__TASK STATEMENT__:
Go to the line below that contains "Given: Click the 下書き保存 button". From there to the end of the records, reproduce each line exactly, except the pictures.

__THE DATA__:
★ ★ ★ ★

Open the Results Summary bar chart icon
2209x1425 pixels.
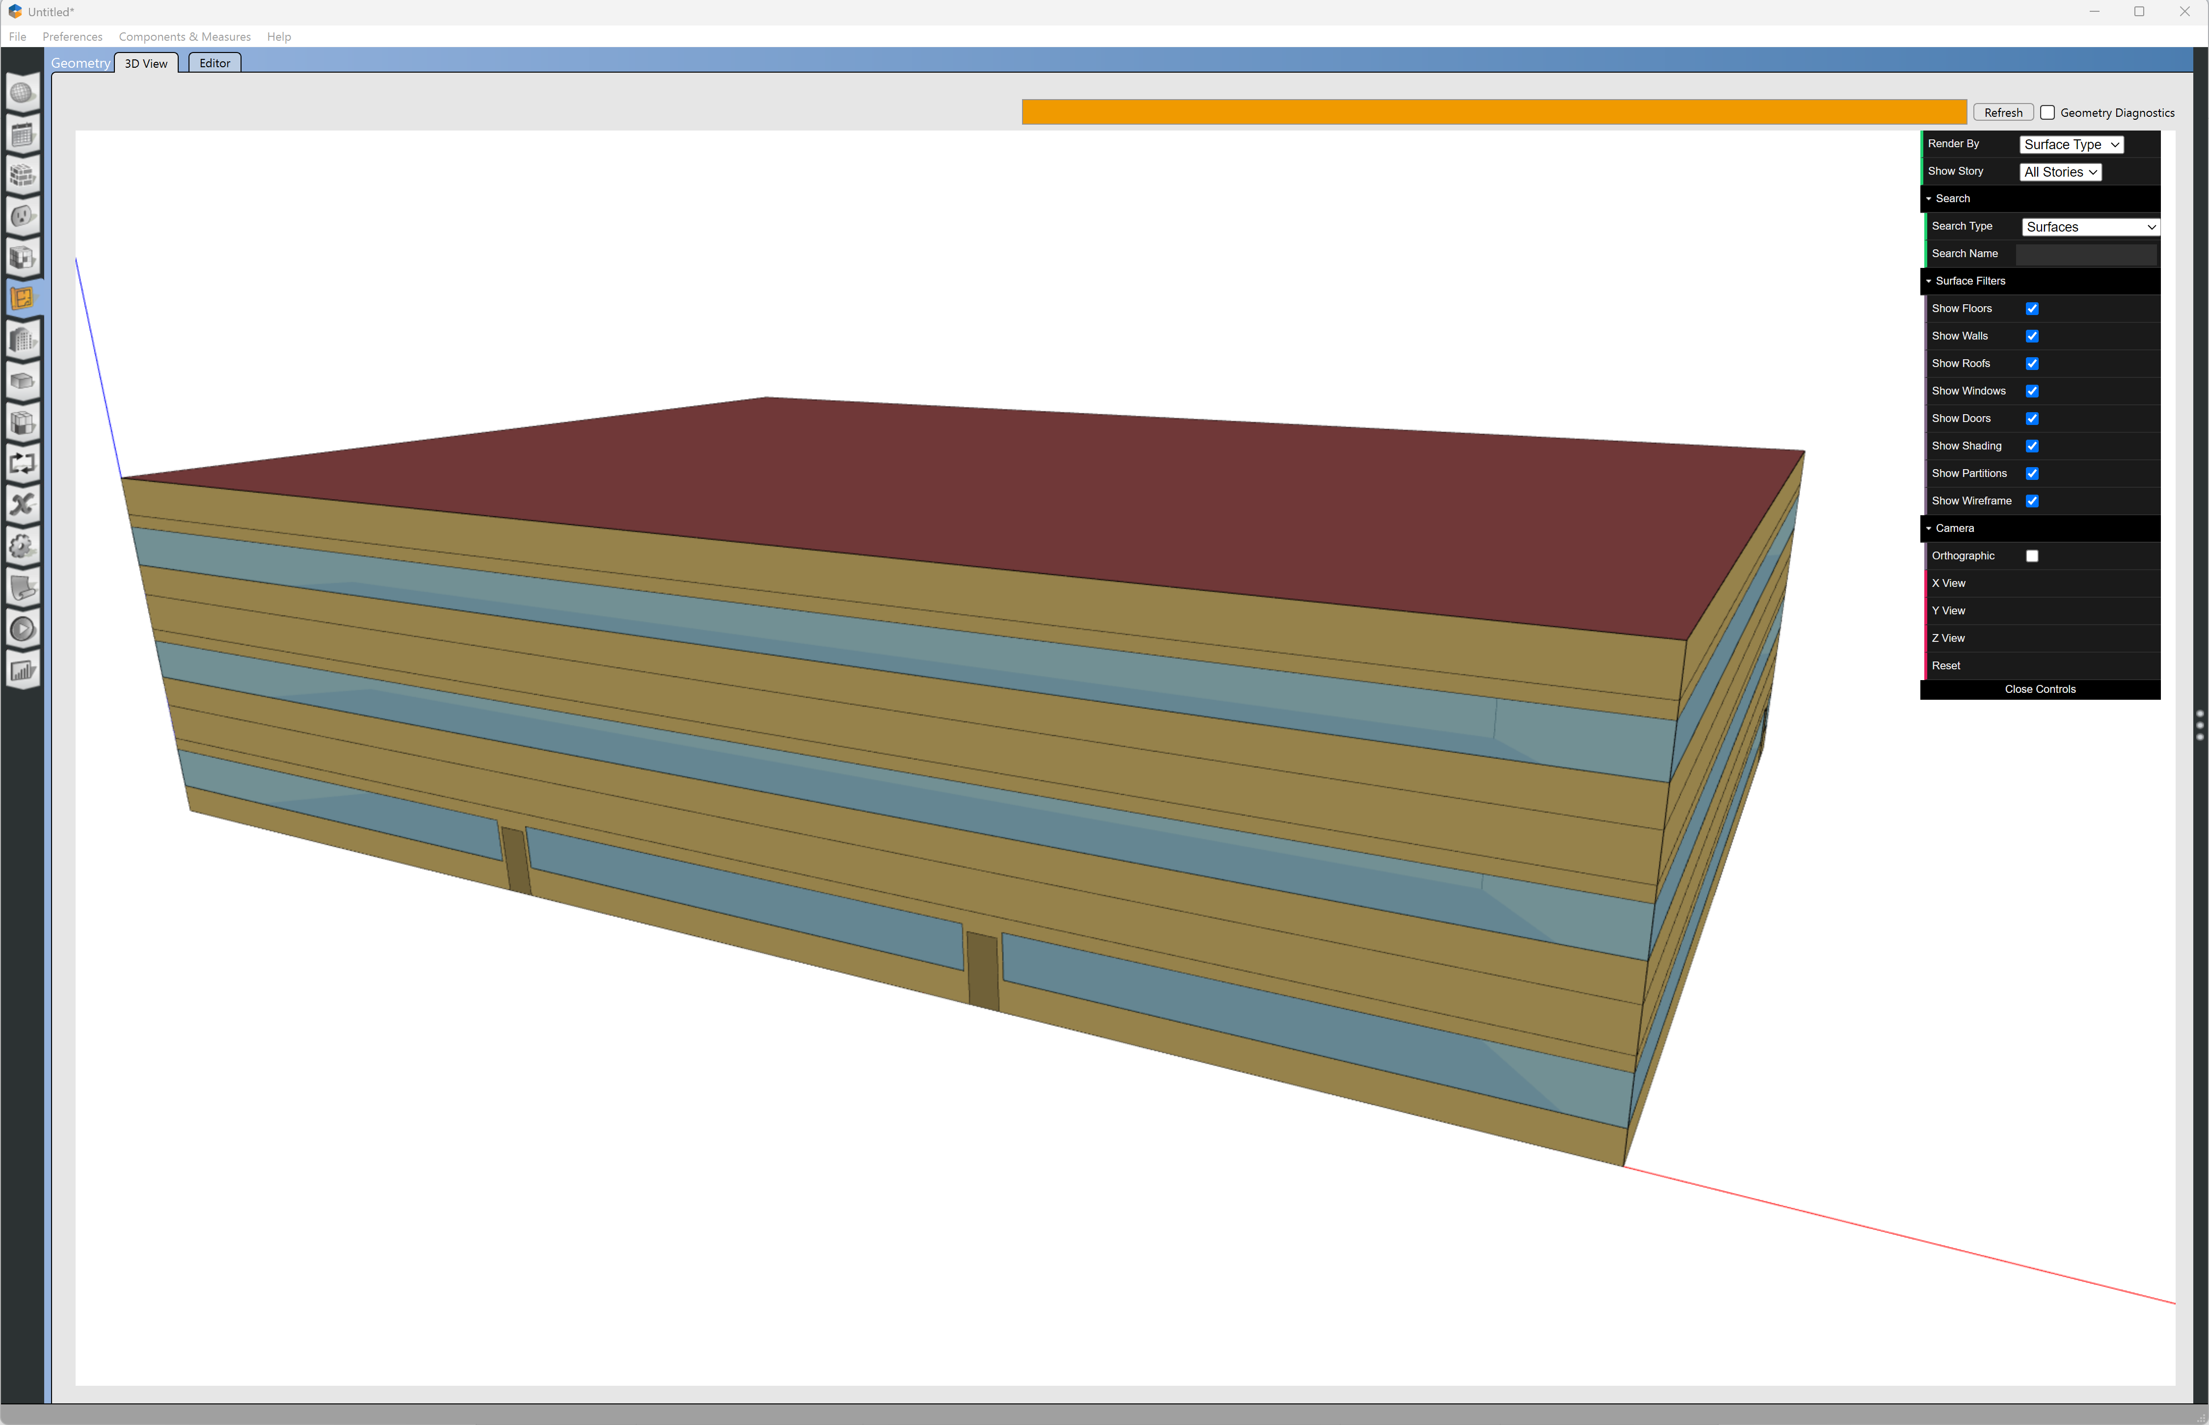[x=22, y=671]
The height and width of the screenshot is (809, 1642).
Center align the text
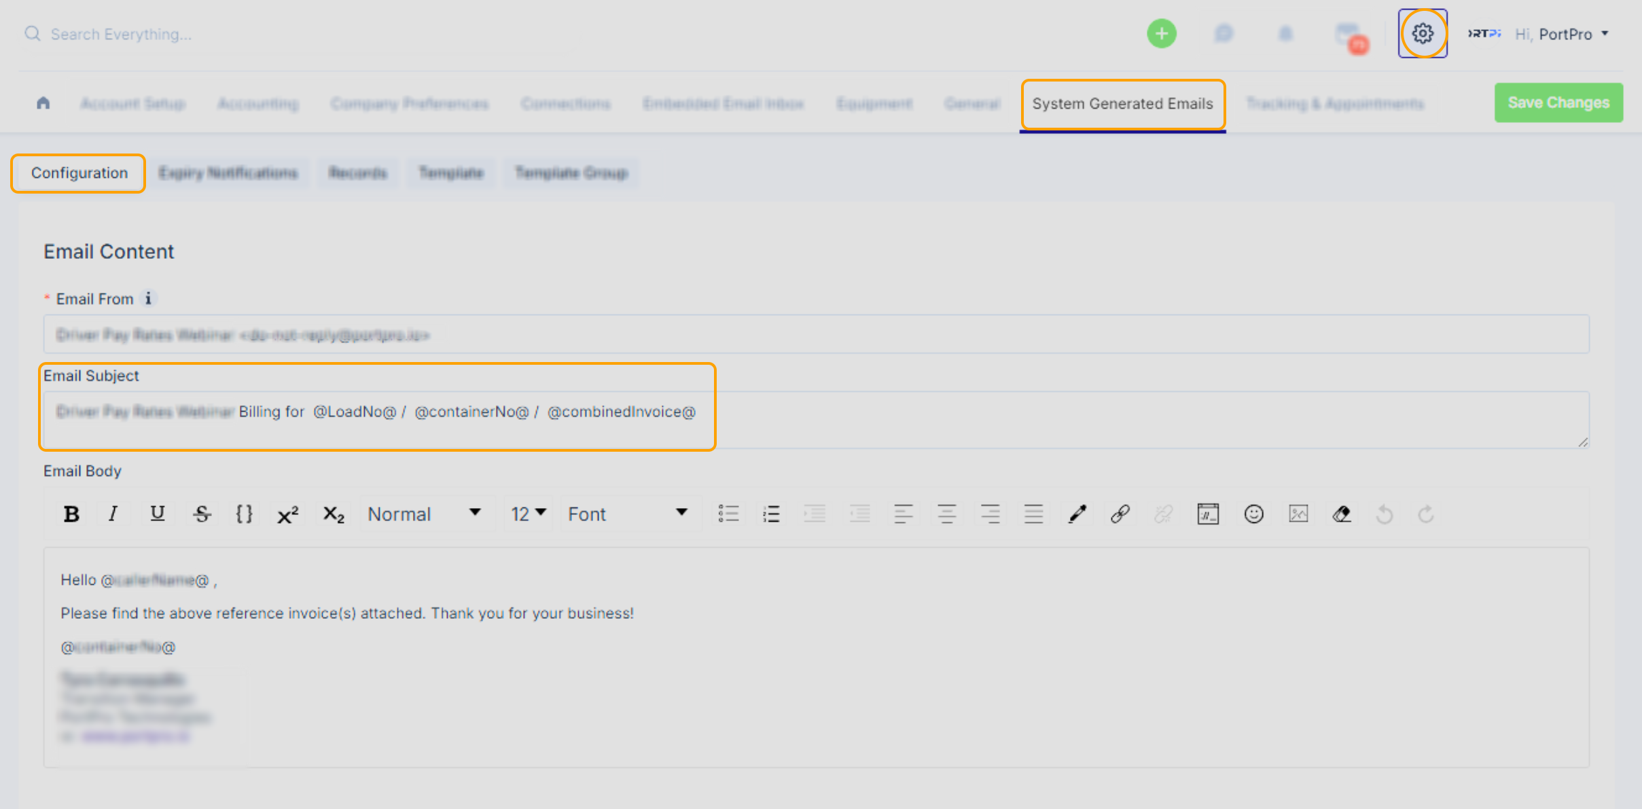pos(946,514)
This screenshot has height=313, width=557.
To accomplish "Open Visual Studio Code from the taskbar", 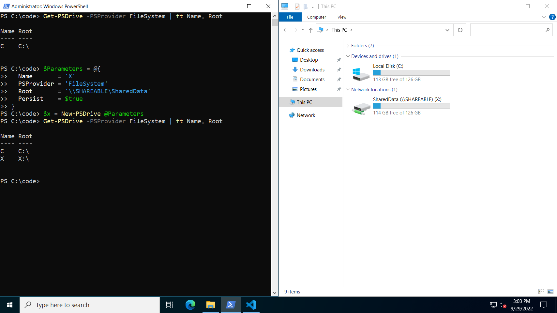I will click(x=251, y=305).
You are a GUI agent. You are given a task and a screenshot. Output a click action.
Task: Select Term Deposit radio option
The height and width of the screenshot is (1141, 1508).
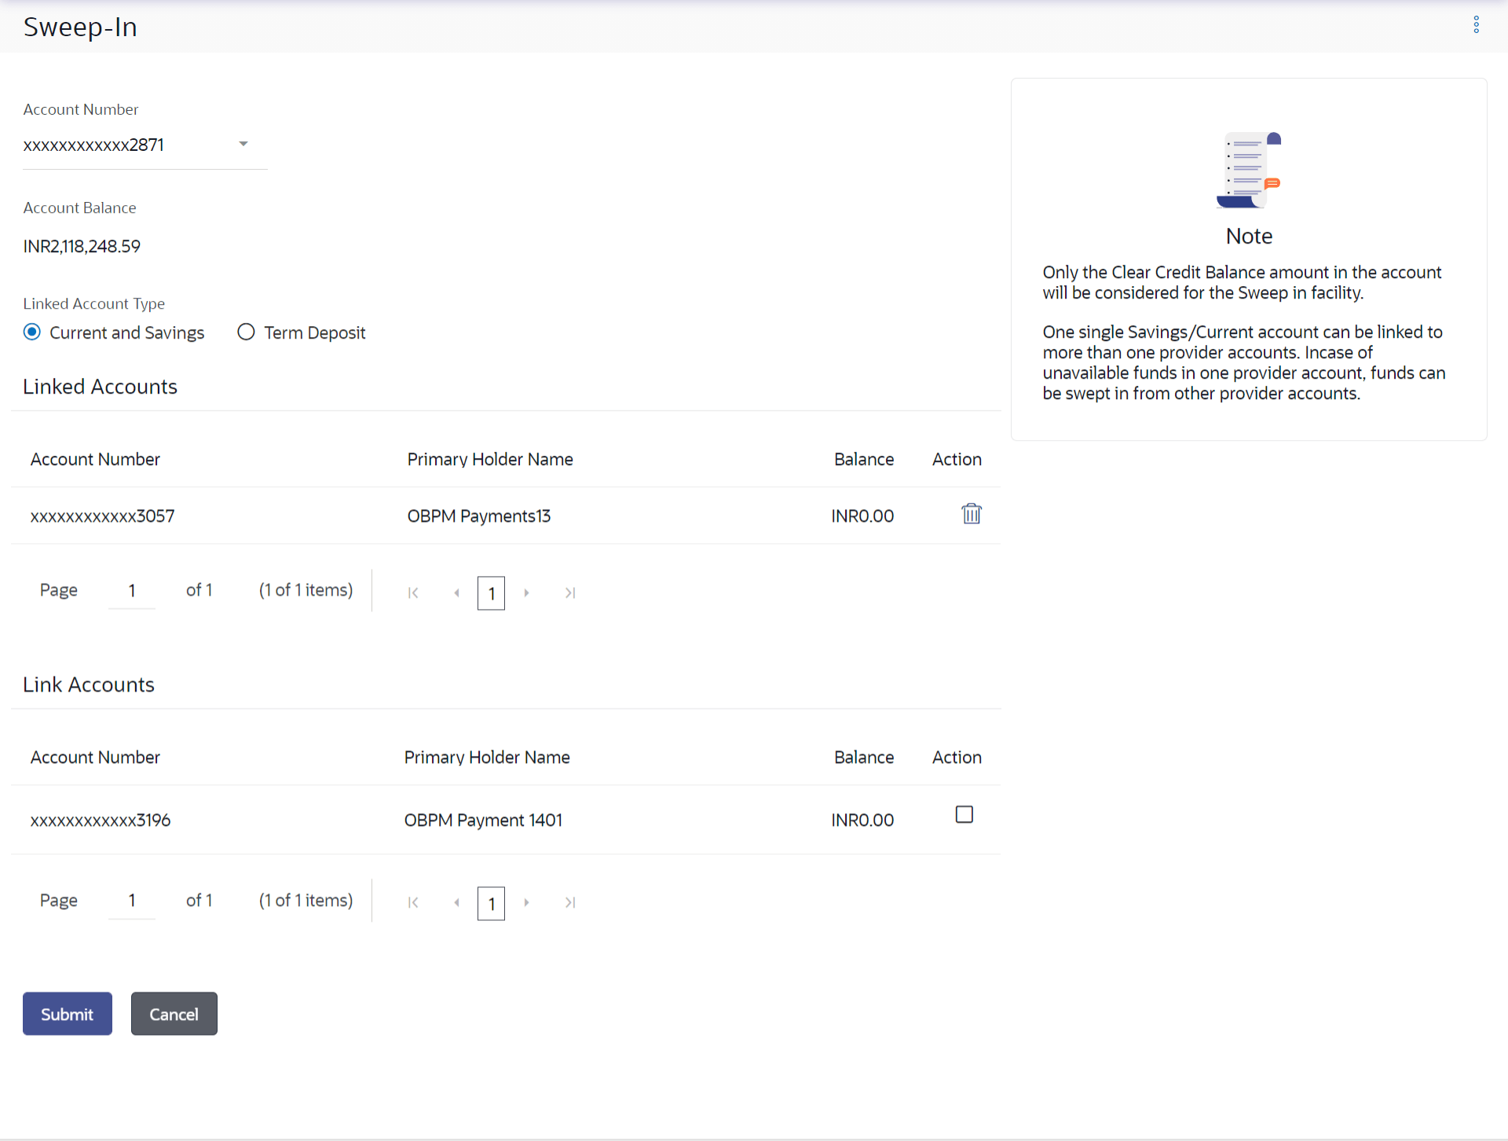[x=246, y=332]
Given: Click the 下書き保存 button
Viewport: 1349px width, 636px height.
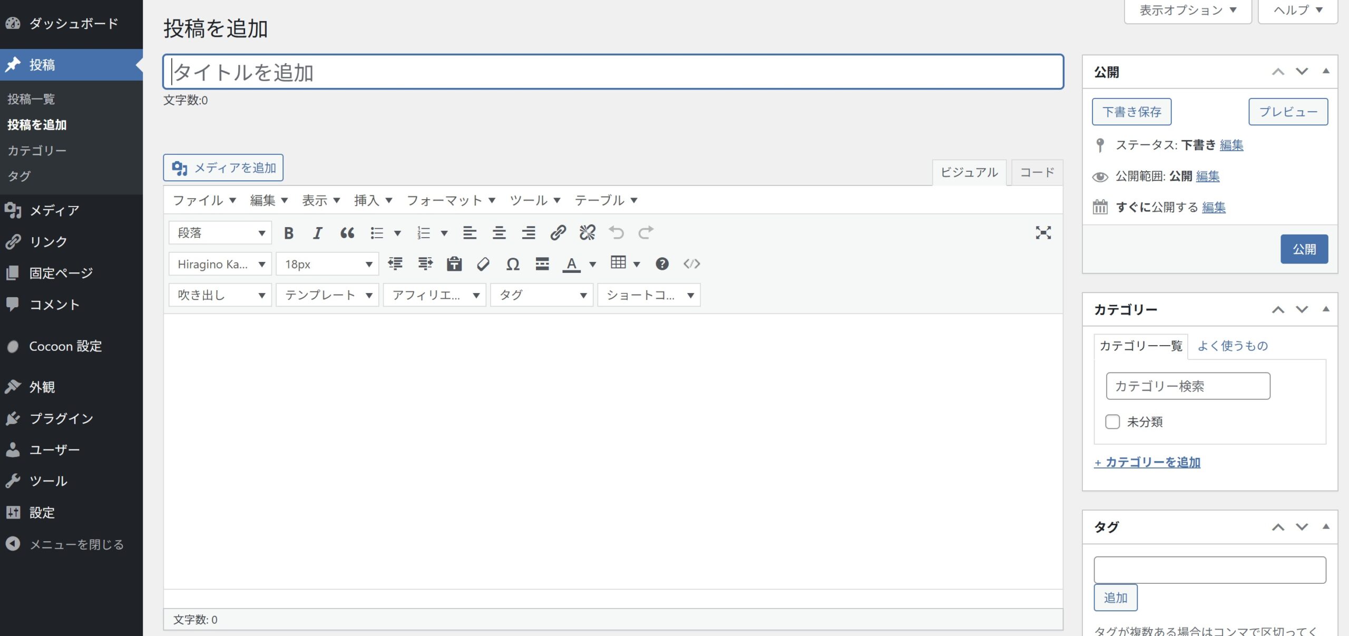Looking at the screenshot, I should tap(1131, 112).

★ ★ ★ ★

__WRITTEN ANSWER__:
Given: Click the 下書き保存 button
Viewport: 1349px width, 636px height.
Looking at the screenshot, I should tap(1131, 112).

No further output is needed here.